It may have been a mistake trying to fit all six episodes plus an hour of extras onto one disc as overall picture quality is a wee bit on the rough side. It’s clean enough, but soft and not particularly sharp and there is occasional grain and edge enhancement. Lots of flashing lights during the likes of Numberwang don’t cause any issues but some other scenes are very bright and shiny and lacking in depth.
The stereo track is functional and perfectly acceptable, with no real causes for complaint, but nothing to make it stand out either. Dialogue is strong and clear and the theme music is chirpy enough, although audience laughter can sound a little hollow at times.
Outtakes (5 mins): Not really bloopers as you might expect, and therefore not really that funny. This is just two or three alternate takes, almost all featuring the snooker commentators, which get slightly messed up and have to be shot again.
Unseen Sketches (20 mins): Some of these feature regular characters and some are just random one-offs, but very few are all that funny, although “It turns out Gandhi doesn’t like Phil Collins” is a brilliant line.

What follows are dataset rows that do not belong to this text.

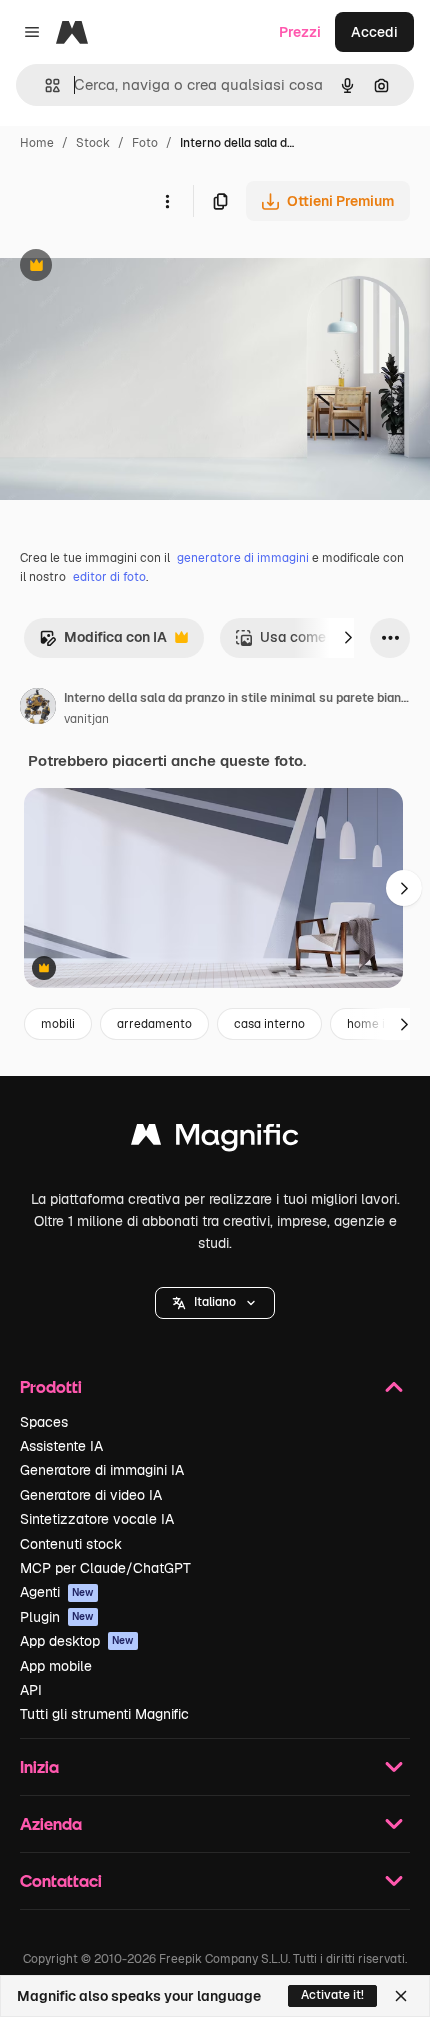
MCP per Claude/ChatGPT (105, 1568)
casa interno (269, 1024)
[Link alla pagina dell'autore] (38, 709)
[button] (215, 1303)
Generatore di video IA (91, 1495)
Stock (93, 143)
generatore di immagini (243, 558)
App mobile (56, 1666)
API (31, 1690)
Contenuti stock (71, 1544)
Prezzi (300, 32)
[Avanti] (348, 638)
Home (37, 143)
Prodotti (51, 1386)
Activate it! (332, 1995)
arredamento (154, 1024)
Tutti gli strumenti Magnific (104, 1714)
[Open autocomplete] (44, 85)
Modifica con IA (103, 642)
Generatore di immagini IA (102, 1470)
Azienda (51, 1823)
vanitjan (86, 719)
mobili (58, 1024)
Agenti (57, 1592)
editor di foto (109, 577)
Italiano (215, 1302)
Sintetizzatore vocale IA (97, 1519)
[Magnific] (215, 1139)
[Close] (401, 1996)
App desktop (77, 1641)
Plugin (57, 1617)
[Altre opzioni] (167, 201)
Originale (132, 267)
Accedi (374, 32)
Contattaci (61, 1880)
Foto (145, 143)
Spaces (44, 1422)
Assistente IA (61, 1446)
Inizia (39, 1766)
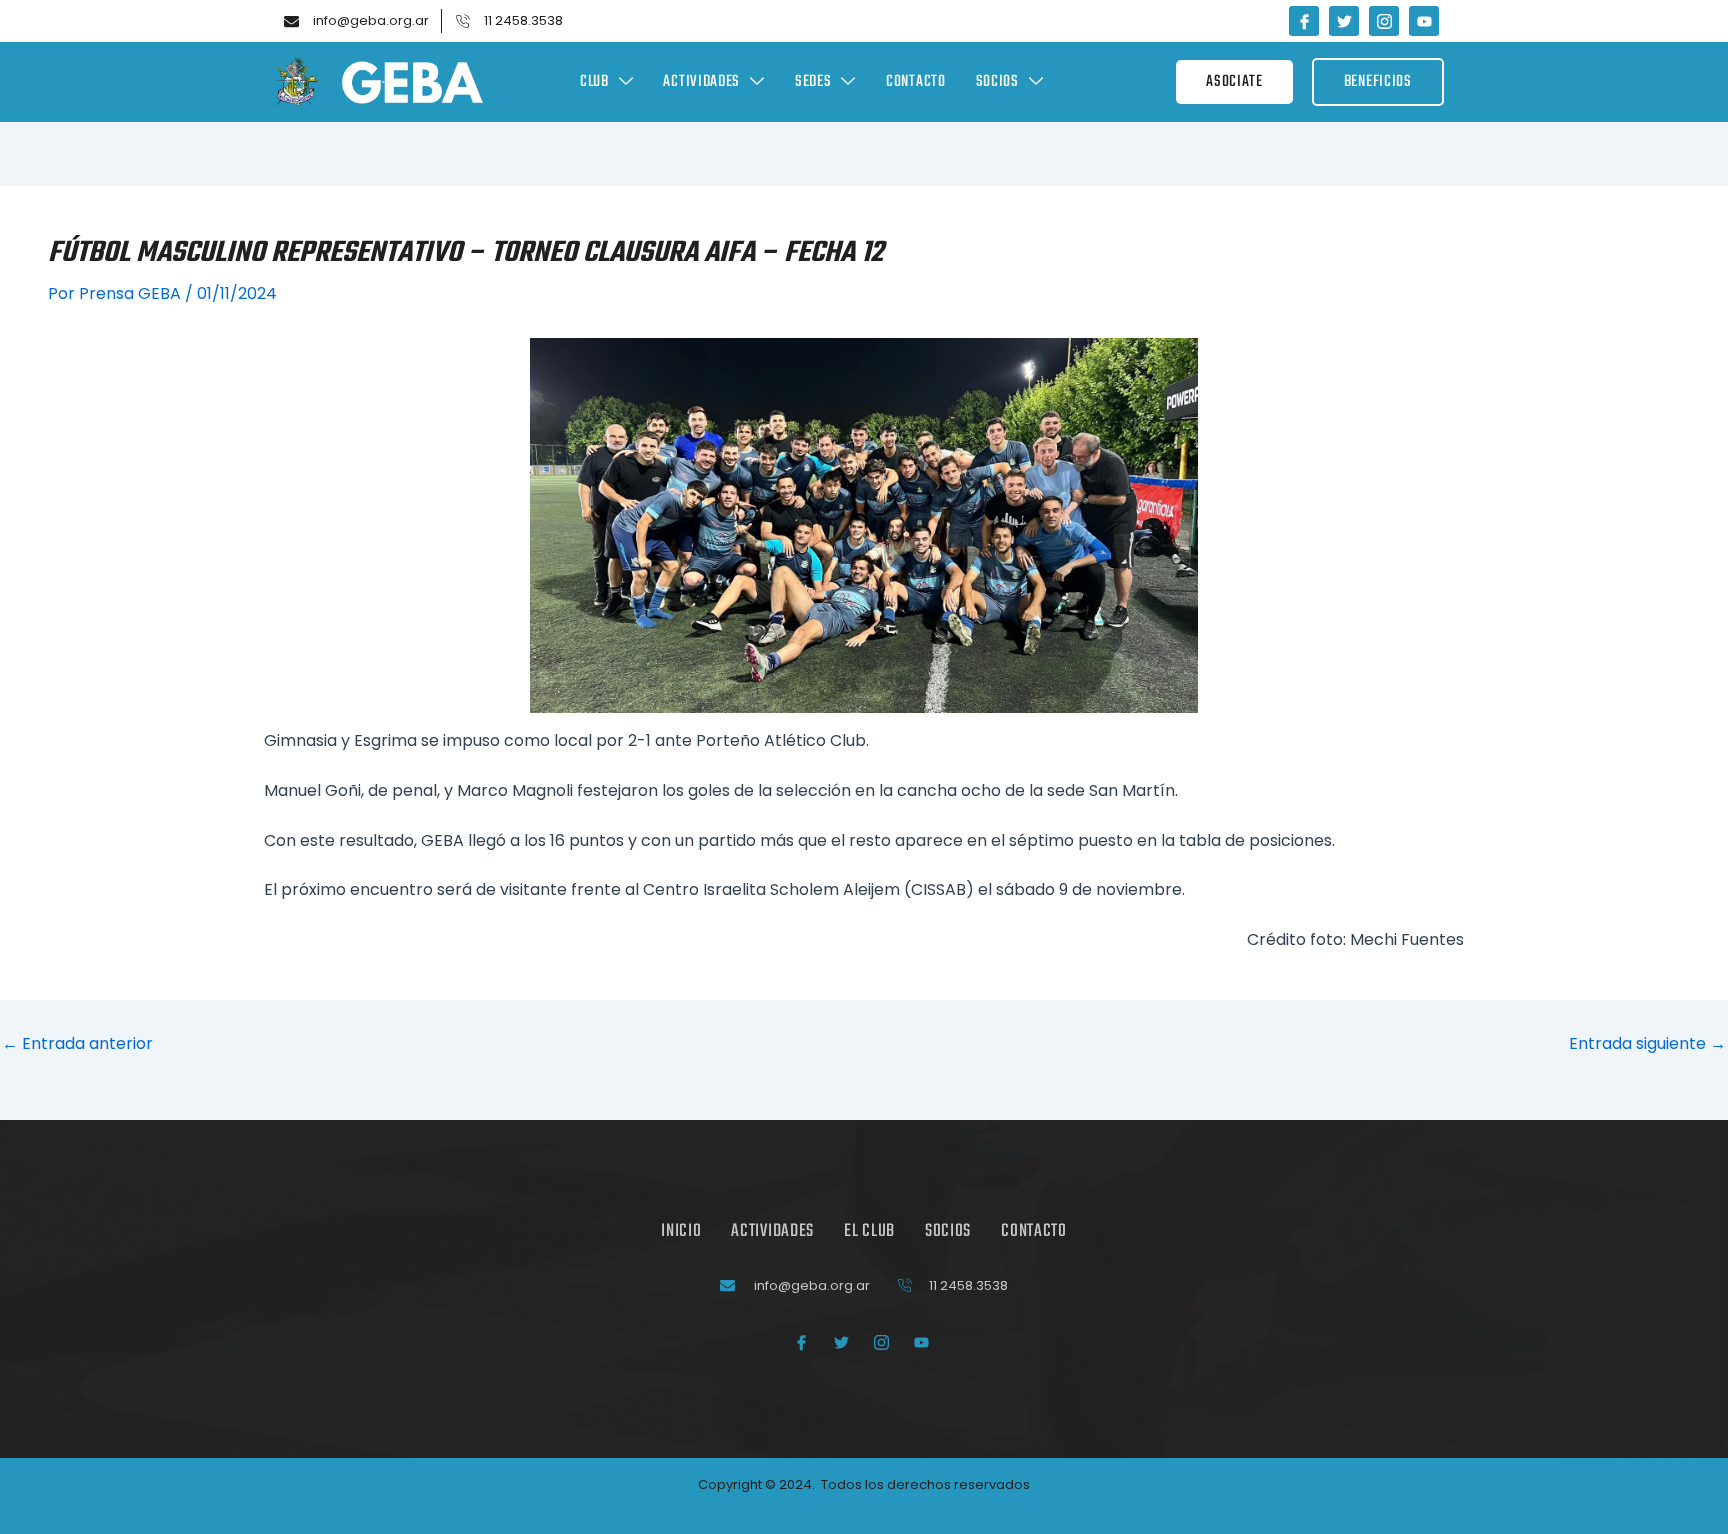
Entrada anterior (77, 1044)
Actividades (701, 82)
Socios (997, 82)
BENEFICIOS (1378, 82)
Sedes (813, 82)
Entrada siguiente (1647, 1044)
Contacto (916, 82)
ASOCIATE (1234, 82)
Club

Making Of (32 mins): This is actually far funnier than the first two extras put together. It’s filmed by actor and co-writer James Bachman and has a nice fly-on-the-wall spontaneity to it as he hovers around the set filming folk as they make the show. It starts with a quick rundown of Mitchell and Webb’s early career leading up to this show and features nice interview clips with the pair plus director David Kerr and producer Gareth Edwards. Everyone is keen to discuss the writing, how the programme is made and how ideas come and go and it’s a good insight into the working process.